Much later, in October 2006, then Chancellor Gordon Brown said in a speech on ‘meeting the terrorist challenge’ to an audience at Chatham House: ‘The threat from al-Qaida did not begin on September 11th – indeed the attacks on the twin towers were being planned as the United States was taking action with Europe to protect Muslims in the former Yugoslavia.’ Brown was right; in fact, the British were providing military training to forces connected to the very people planning the 9/11 attacks.
The nature of the KLA
The Kosovo Liberation Army comprised ethnic Albanians committed to securing independence for Kosovo and promoting a ‘Greater Albania’ in the sub-region. Consisting of a mix of radicalised youths and students, professionals such as teachers and doctors, members of influential families and local rogues, it took to armed struggle and made its military debut in early 1996 by bombing camps housing Serbian refugees from the wars in Croatia and Bosnia and by attacking Yugoslav government officials and police stations. By mid-1998 the KLA controlled parts of Kosovo and had armed and organised around 30,000 fighters; it was thus a formidable force on the ground when, amidst a growing civil war, the Yugoslav army launched a brutal full-scale offensive in Kosovo in March 1999.

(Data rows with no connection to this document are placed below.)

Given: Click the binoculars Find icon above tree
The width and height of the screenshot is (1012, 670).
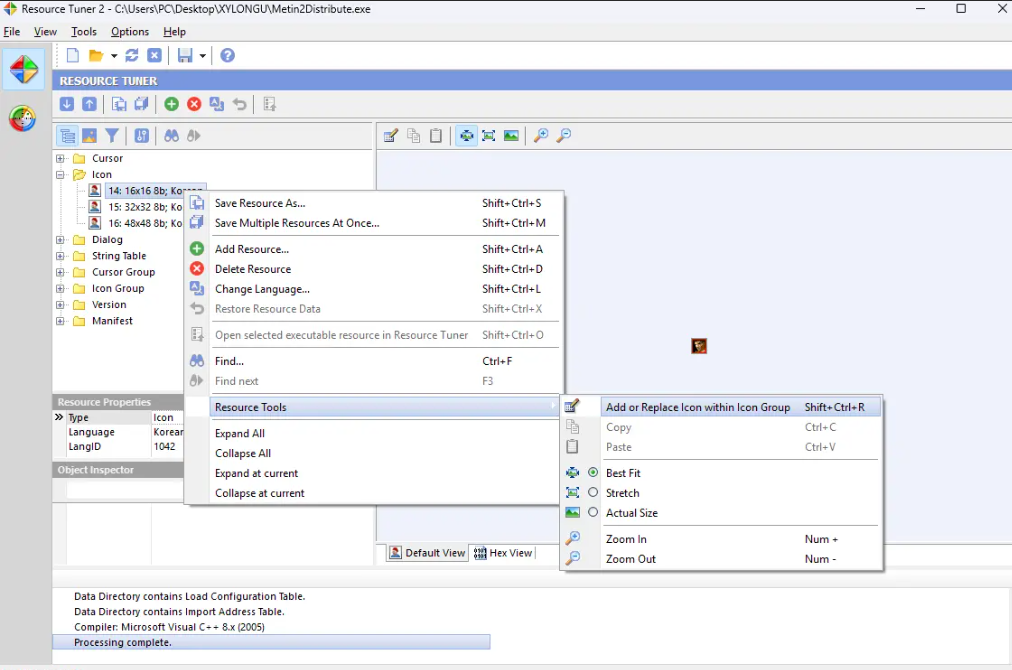Looking at the screenshot, I should point(172,136).
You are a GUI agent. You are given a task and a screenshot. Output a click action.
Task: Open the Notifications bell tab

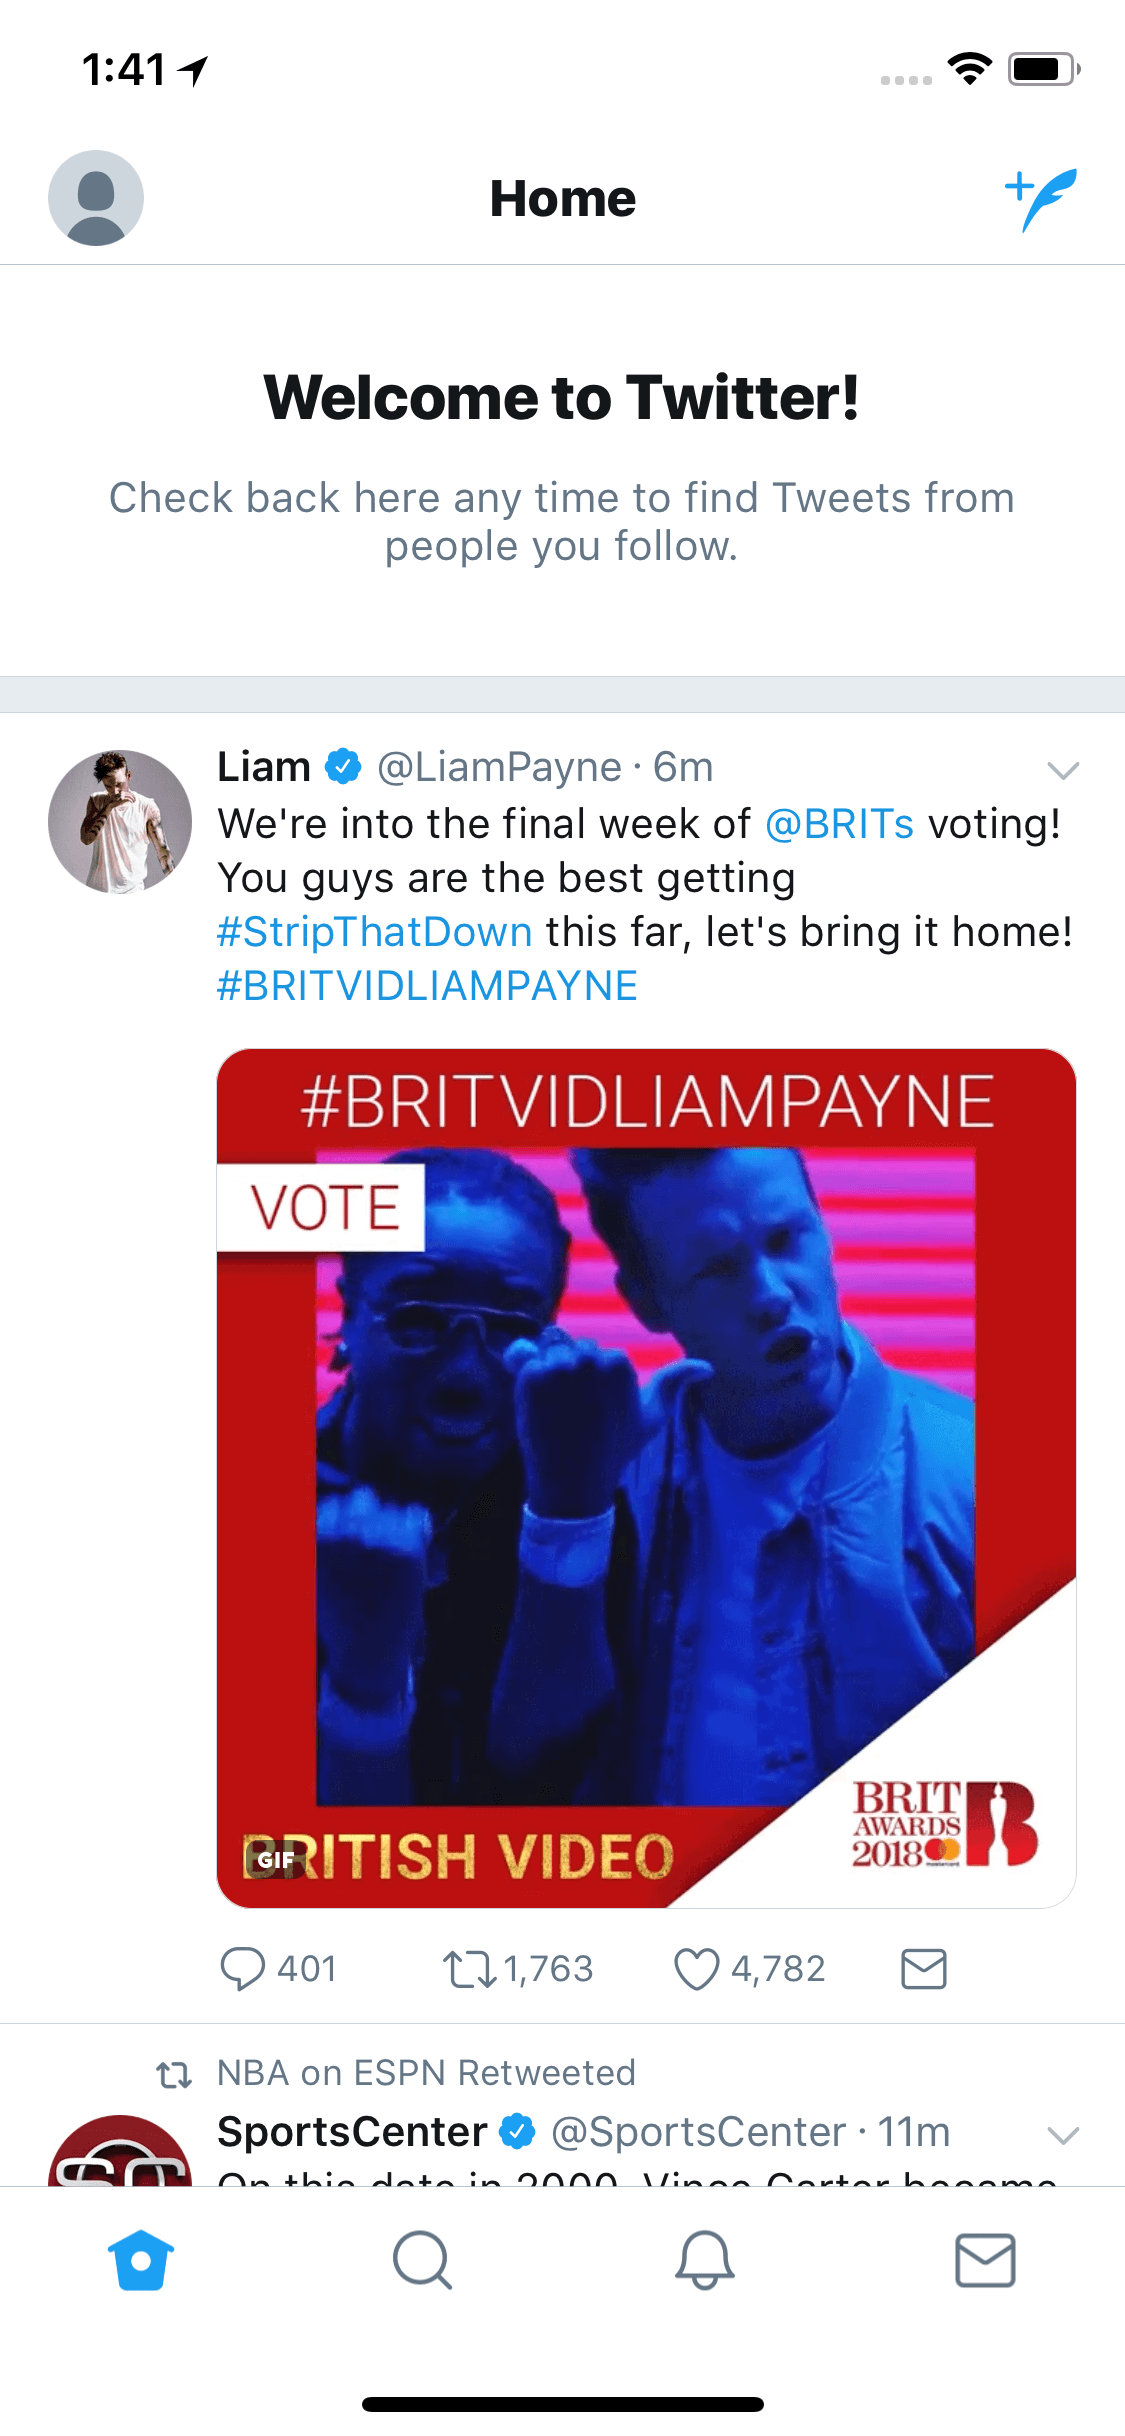[x=704, y=2260]
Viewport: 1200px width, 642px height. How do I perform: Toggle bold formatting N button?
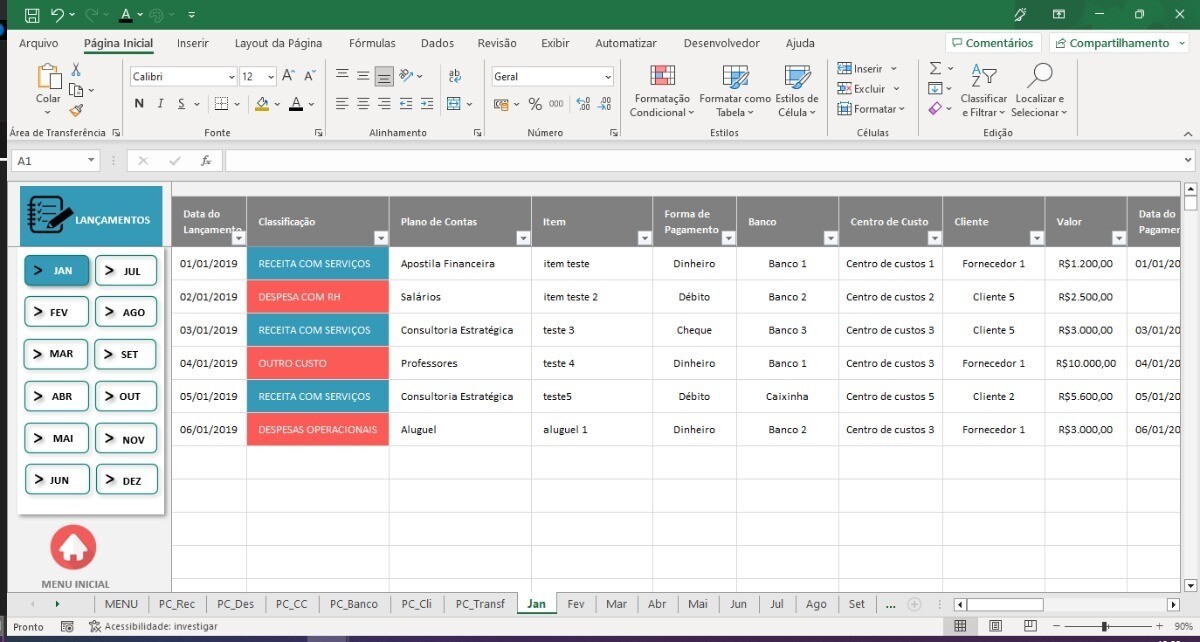click(139, 104)
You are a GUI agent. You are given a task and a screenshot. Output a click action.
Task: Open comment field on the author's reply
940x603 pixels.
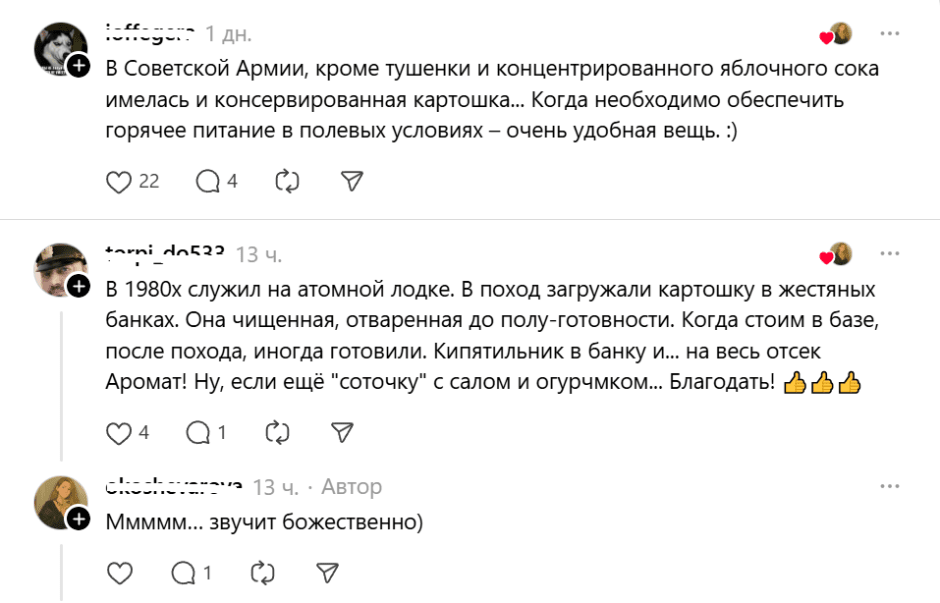click(x=184, y=572)
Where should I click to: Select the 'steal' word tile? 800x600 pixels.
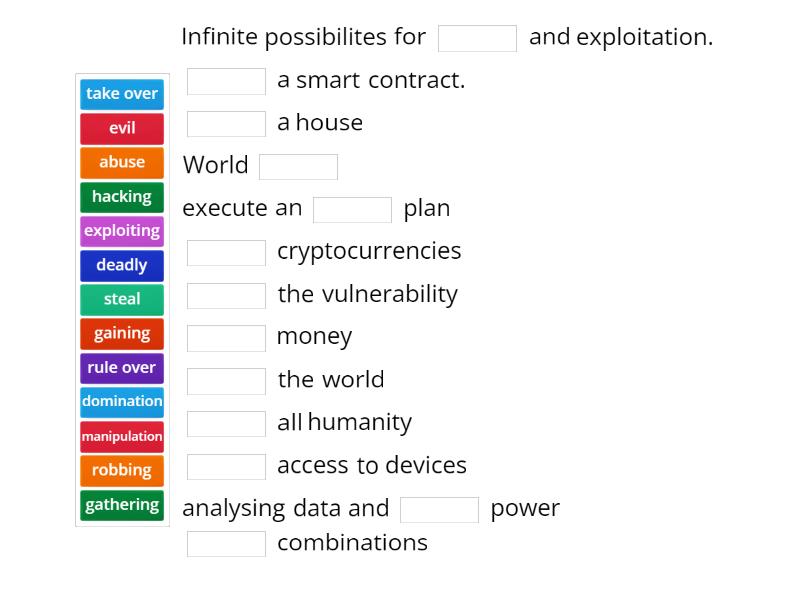(x=121, y=299)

From its inception, the KLA also targeted Serbian and Albanian civilians, especially those considered collaborators with the authorities. The US and Britain clearly recognised it as a terrorist organisation. In February 1998, the Clinton administration’s special envoy to Kosovo, Robert Gelbard, described the KLA as ‘without any question a terrorist group’. British ministers were equally unequivocal. Foreign Secretary Robin Cook told parliament in March 1998: ‘We strongly condemn the use of violence for political objectives, including the terrorism of the self-styled Kosovo Liberation Army.’ Indeed, in November 1998, and again in January 1999, Cook said that ‘most of the killings’ in Kosovo recently had been carried out by the KLA, whose activities against ordinary Kosovars were only serving to ‘prolong their suffering’. Parliamentary statements by British ministers make clear that they continued to regard the KLA as a terrorist organisation right up to the beginning of the bombing campaign in March. The KLA was also widely known to be involved in heroin trafficking into Britain while MI6 was investigating its links to organised crime.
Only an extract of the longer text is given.